• [Input for this task]:
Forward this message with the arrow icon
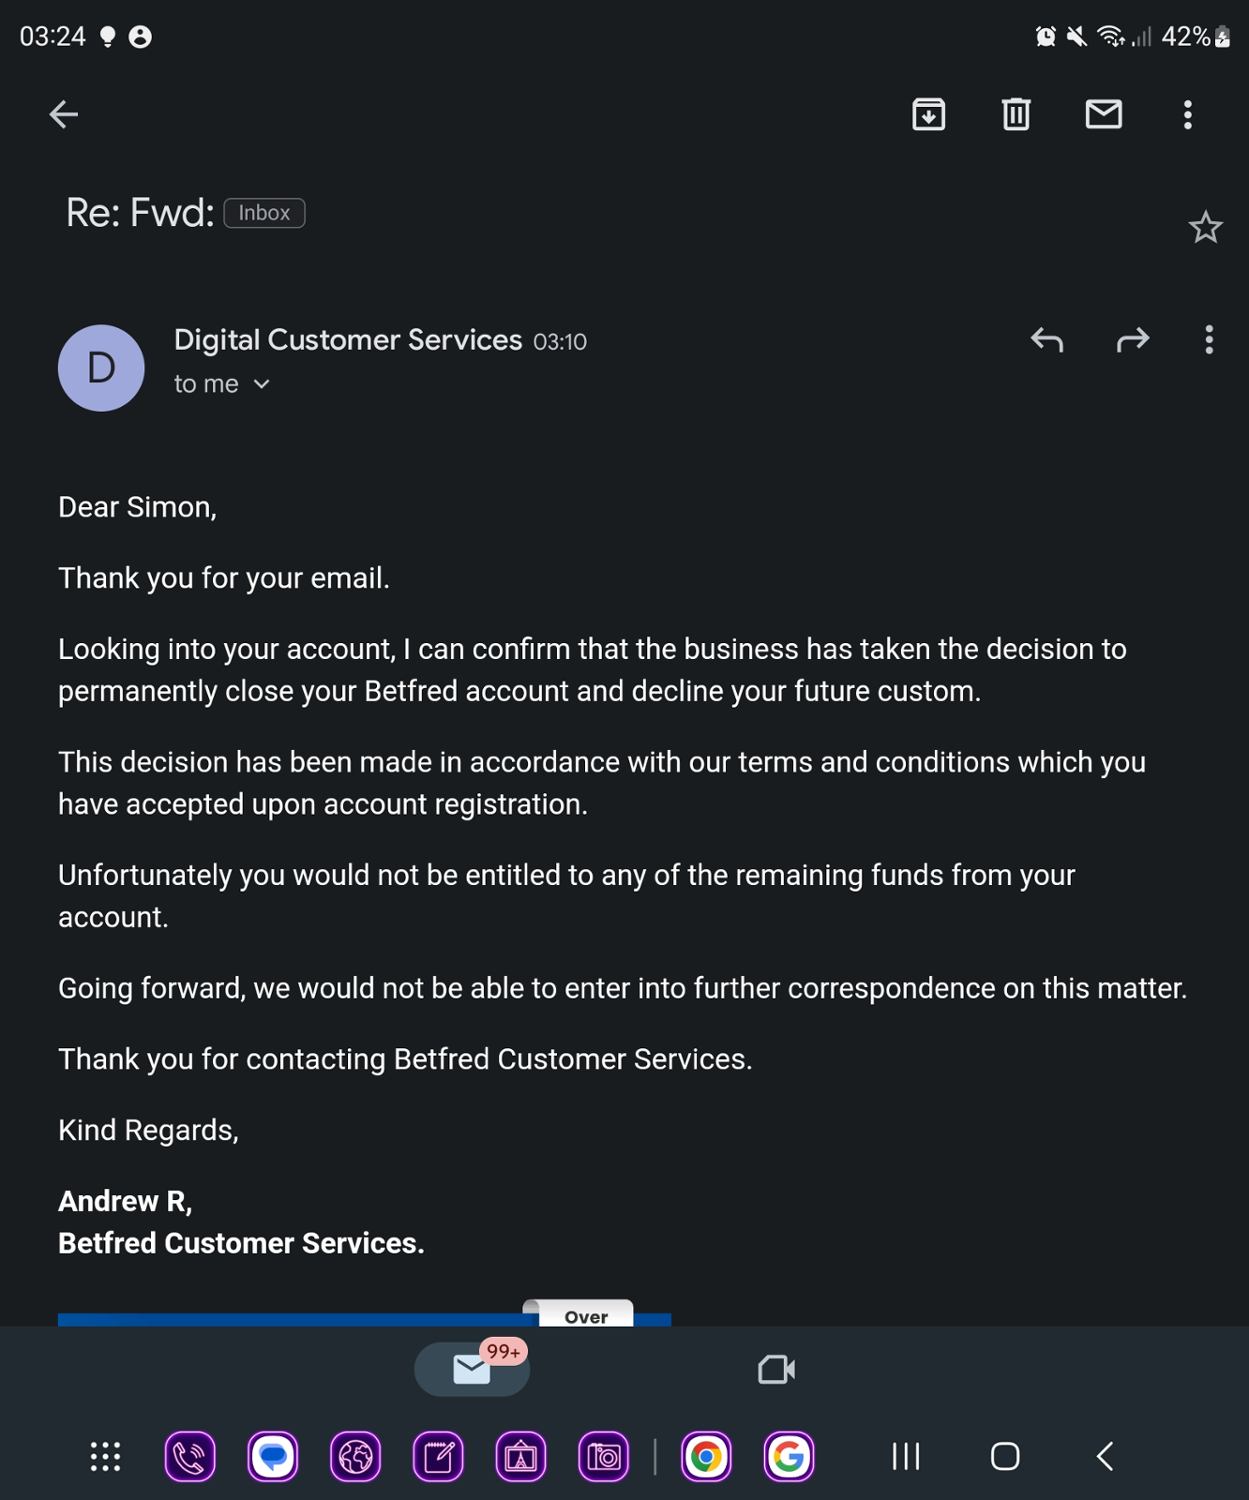The image size is (1249, 1500). 1132,341
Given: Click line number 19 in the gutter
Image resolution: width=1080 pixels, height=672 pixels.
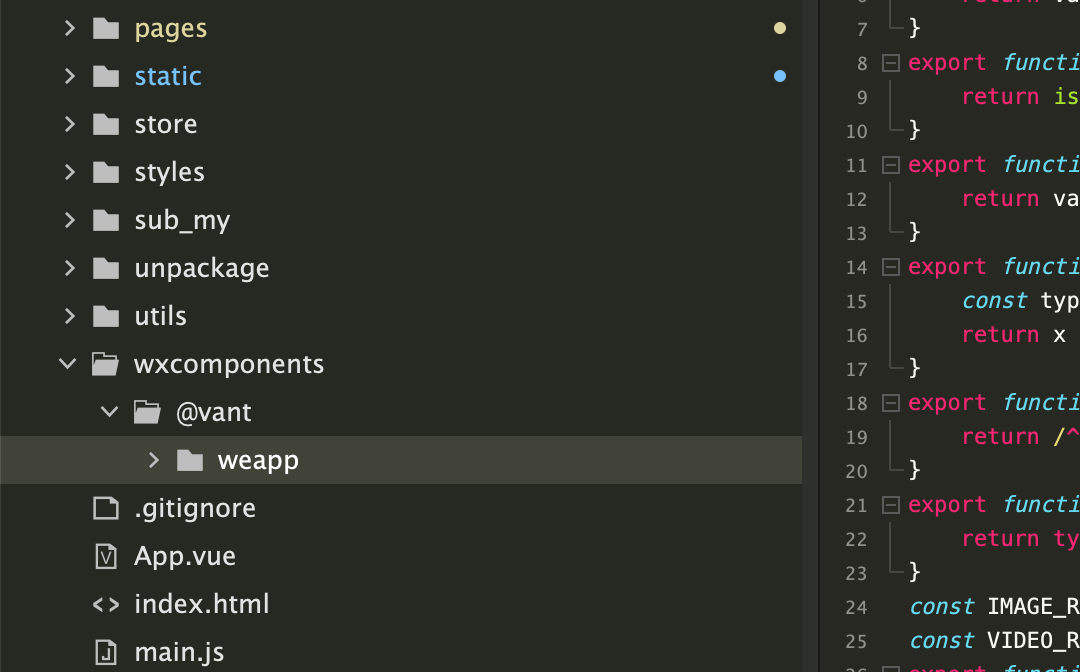Looking at the screenshot, I should (856, 437).
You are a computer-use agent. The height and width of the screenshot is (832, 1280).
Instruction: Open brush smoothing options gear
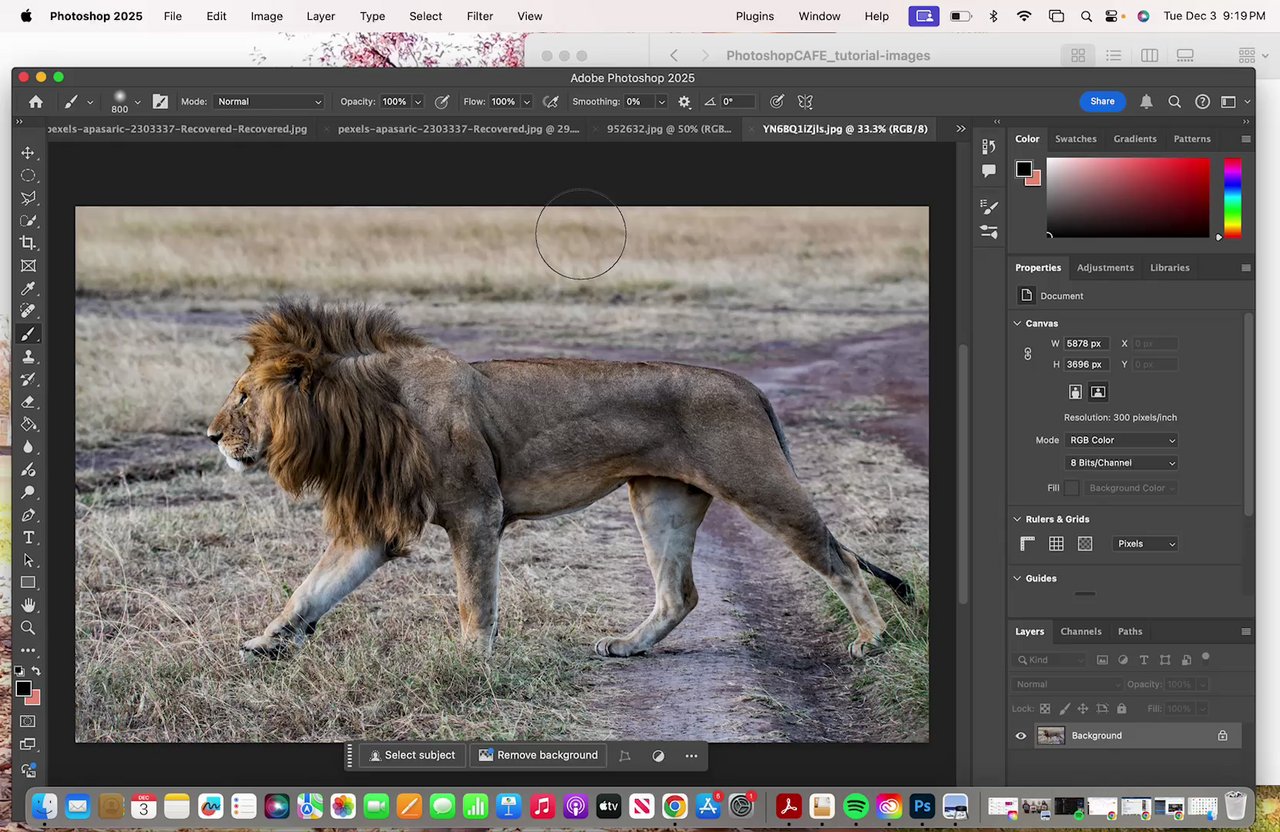(x=684, y=102)
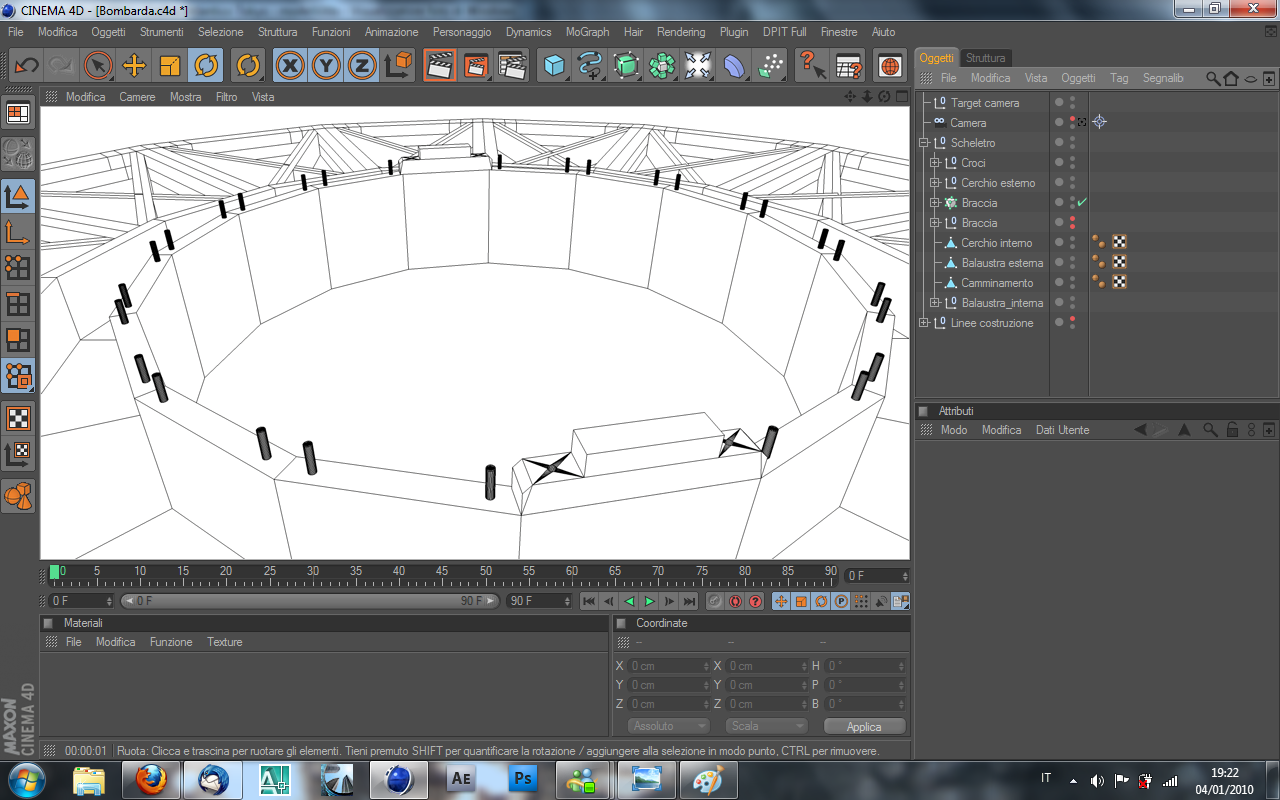Toggle the X axis lock
This screenshot has width=1280, height=800.
click(x=290, y=66)
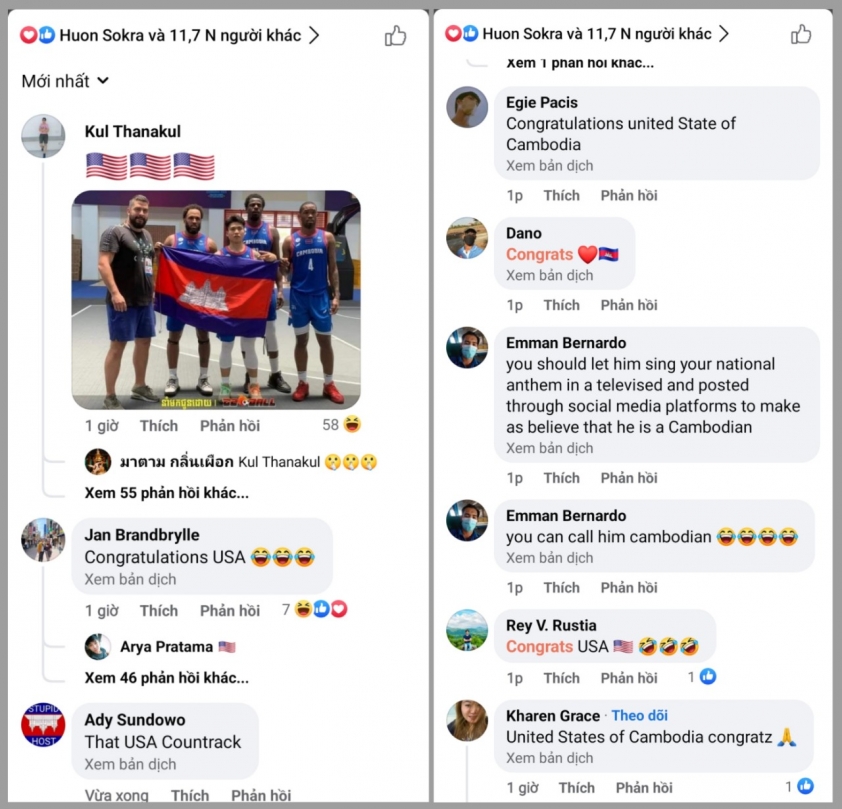Open Jan Brandbrylle's avatar
The width and height of the screenshot is (842, 809).
point(43,540)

• [Your task]:
The output must start at the line holding "Image resolution: width=1080", end at the last line of the listing above, and show each line exactly; please omit all pictures.

• [Written answer]:
Image resolution: width=1080 pixels, height=672 pixels.
Looking at the screenshot, I should (856, 437).
You are a computer-use agent. The height and width of the screenshot is (832, 1280).
Instruction: Open brush smoothing options gear
(x=684, y=102)
Toggle the X axis lock
This screenshot has width=1280, height=800.
click(x=290, y=66)
Open Jan Brandbrylle's avatar
The width and height of the screenshot is (842, 809).
point(43,540)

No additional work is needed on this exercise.